Pictures aside, reproduce exactly and only the lines below, starting at the one containing "Buridans Esel oder" and ending at the last line.

********************

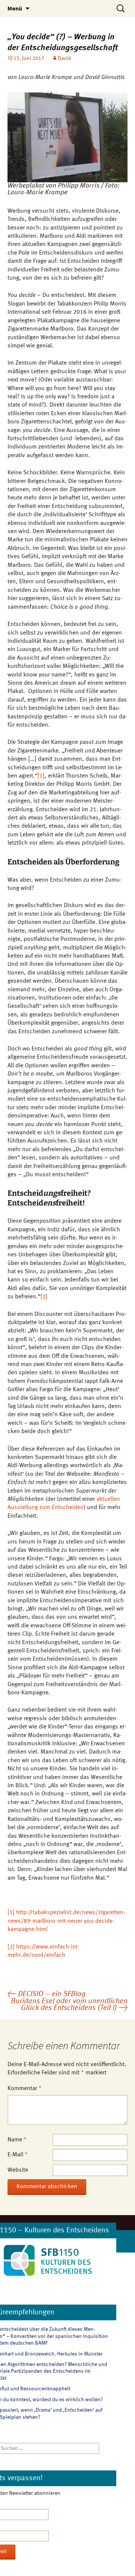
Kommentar (25, 2089)
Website (18, 2170)
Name (17, 2140)
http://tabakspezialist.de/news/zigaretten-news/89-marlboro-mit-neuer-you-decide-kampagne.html (66, 1921)
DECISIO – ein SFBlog (47, 1994)
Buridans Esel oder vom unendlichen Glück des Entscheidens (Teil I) (69, 2005)
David (64, 58)
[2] (44, 1297)
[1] (41, 776)
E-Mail (18, 2155)
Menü (15, 8)
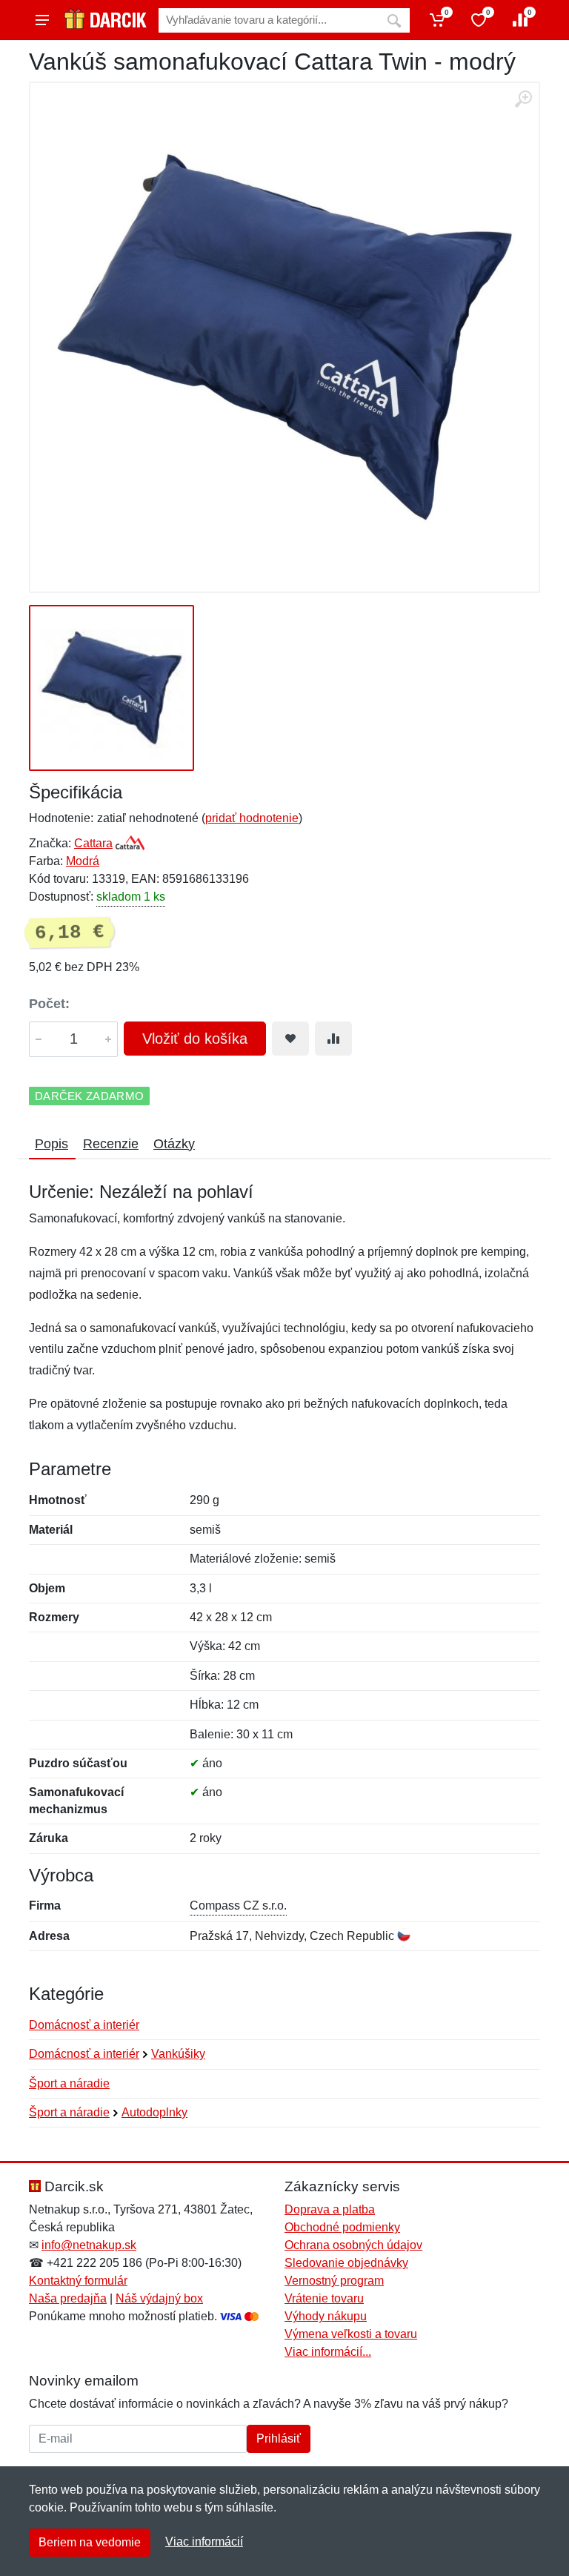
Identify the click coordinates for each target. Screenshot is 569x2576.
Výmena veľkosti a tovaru (350, 2334)
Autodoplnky (154, 2112)
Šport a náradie (69, 2083)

********************

## SOLUTION TO THIS EXERCISE
Buridans Esel oder vom unendlichen Glück des Entscheidens (Teil I) (69, 2005)
David (64, 58)
[2] (44, 1297)
[1] (41, 776)
E-Mail (18, 2155)
Menü (15, 8)
Identify the click coordinates for each target. Screenshot is 569x2576.
Výmena veľkosti a tovaru (350, 2334)
Autodoplnky (154, 2112)
Šport a náradie (69, 2083)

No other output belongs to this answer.